Knuth's optimization, also known as the Knuth-Yao Speedup, is a special case of dynamic programming on ranges, that can optimize the time complexity of solutions by a linear factor, from $O(n^3)$ for standard range DP to $O(n^2)$.

Conditions

The Speedup is applied for transitions of the form

$$dp(i, j) = \min_{i \leq k < j} [ dp(i, k) + dp(k+1, j) + C(i, j) ].$$

Similar to divide and conquer DP, let $opt(i, j)$ be the value of $k$ that minimizes the expression in the transition ($opt$ is referred to as the "optimal splitting point" further in this article). The optimization requires that the following holds:

$$opt(i, j-1) \leq opt(i, j) \leq opt(i+1, j).$$

We can show that it is true when the cost function $C$ satisfies the following conditions for $a \leq b \leq c \leq d$:

  1. $C(b, c) \leq C(a, d)$;

  2. $C(a, c) + C(b, d) \leq C(a, d) + C(b, c)$ (the quadrangle inequality [QI]).

This result is proved further below.

Algorithm

Let's process the dp states in such a way that we calculate $dp(i, j-1)$ and $dp(i+1, j)$ before $dp(i, j)$, and in doing so we also calculate $opt(i, j-1)$ and $opt(i+1, j)$. Then for calculating $opt(i, j)$, instead of testing values of $k$ from $i$ to $j-1$, we only need to test from $opt(i, j-1)$ to $opt(i+1, j)$. To process $(i,j)$ pairs in this order it is sufficient to use nested for loops in which $i$ goes from the maximum value to the minimum one and $j$ goes from $i+1$ to the maximum value.

Generic implementation

Though implementation varies, here's a fairly generic example. The structure of the code is almost identical to that of Range DP.

int solve() {
    int N;
    ... // read N and input
    int dp[N][N], opt[N][N];

    auto C = [&](int i, int j) {
        ... // Implement cost function C.
    };

    for (int i = 0; i < N; i++) {
        opt[i][i] = i;
        ... // Initialize dp[i][i] according to the problem
    }

    for (int i = N-2; i >= 0; i--) {
        for (int j = i+1; j < N; j++) {
            int mn = INT_MAX;
            int cost = C(i, j);
            for (int k = opt[i][j-1]; k <= min(j-1, opt[i+1][j]); k++) {
                if (mn >= dp[i][k] + dp[k+1][j] + cost) {
                    opt[i][j] = k; 
                    mn = dp[i][k] + dp[k+1][j] + cost; 
                }
            }
            dp[i][j] = mn; 
        }
    }

    return dp[0][N-1];
}

Complexity

A complexity of the algorithm can be estimated as the following sum:

$$ \sum\limits_{i=1}^N \sum\limits_{j=i+1}^N [opt(i+1,j)-opt(i,j-1)] = \sum\limits_{i=1}^N \sum\limits_{j=i}^{N-1} [opt(i+1,j+1)-opt(i,j)]. $$

As you see, most of the terms in this expression cancel each other out, except for positive terms with $j=N$ and negative terms with $i=1$. Thus, the whole sum can be estimated as

$$ \sum\limits_{k=1}^N[opt(k,N)-opt(1,k)] = O(n^2), $$

rather than $O(n^3)$ as it would be if we were using a regular range DP.

On practice

The most common application of Knuth's optimization is in Range DP, with the given transition. The only difficulty is in proving that the cost function satisfies the given conditions. The simplest case is when the cost function $C(i, j)$ is simply the sum of the elements of the subarray $S[i, i+1, ..., j]$ for some array (depending on the question). However, they can be more complicated at times.

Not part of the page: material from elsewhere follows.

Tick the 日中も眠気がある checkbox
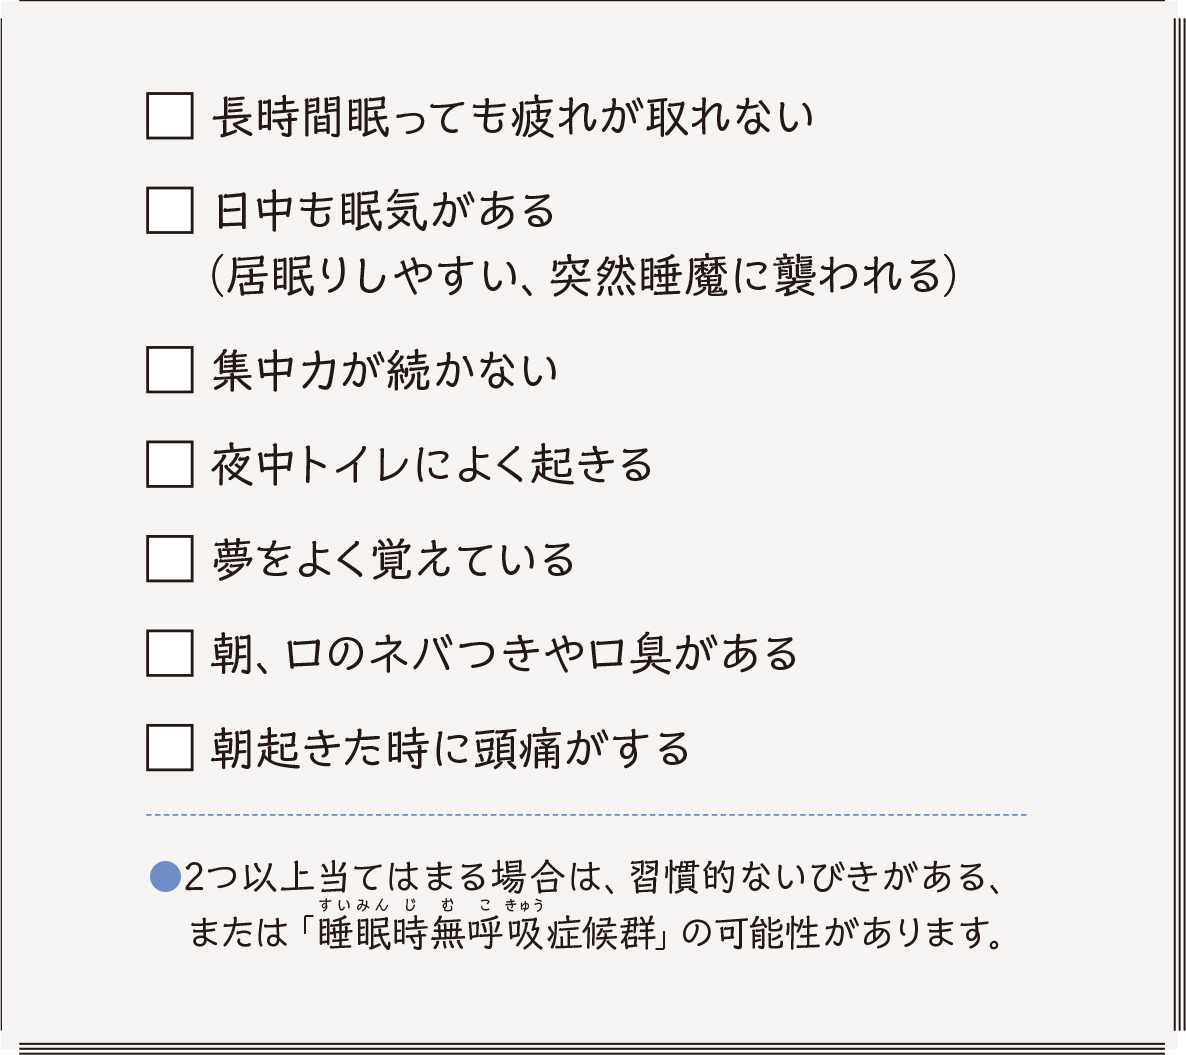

Note that more than the conditions on the dp transition and the cost function, the key to this optimization is the inequality on the optimum splitting point. In some problems, such as the optimal binary search tree problem (which is, incidentally, the original problem for which this optimization was developed), the transitions and cost functions will be less obvious, however, one can still prove that $opt(i, j-1) \leq opt(i, j) \leq opt(i+1, j)$, and thus, use this optimization.

Proof of correctness

To prove the correctness of this algorithm in terms of $C(i,j)$ conditions, it suffices to prove that

$$ opt(i, j-1) \leq opt(i, j) \leq opt(i+1, j) $$

assuming the given conditions are satisfied.

Lemma

$dp(i, j)$ also satisfies the quadrangle inequality, given the conditions of the problem are satisfied.

Proof

The proof for this lemma uses strong induction. It has been taken from the paper Efficient Dynamic Programming Using Quadrangle Inequalities, authored by F. Frances Yao, which introduced the Knuth-Yao Speedup (this particular statement is Lemma 2.1 in the paper). The idea is to induct on the length $l = d - a$. The case where $l = 1$ is trivial. For $l > 1$ consider 2 cases:

  1. $b = c$
    The inequality reduces to $dp(a, b) + dp(b, d) \leq dp(a, d)$ (This assumes that $dp(i, i) = 0$ for all $i$, which is the case for all problems using this optimization). Let $opt(a,d) = z$.

    • If $z < j$,
      Note that

      $$ dp(a, b) \leq dp_{z}(a, b) = dp(a, z) + dp(z+1, b) + C(a, b). $$

      Therefore,

      $$ dp(a, b) + dp(b, d) \leq dp(a, z) + dp(z+1, b) + dp(b, d) + C(a, b) $$

      From the induction hypothesis, $dp(z+1, b) + dp(b, d) \leq dp(z+1, d)$. Also, it is given that $C(a, b) \leq C(a, d)$. Combining these 2 facts with above inequality yields the desired result.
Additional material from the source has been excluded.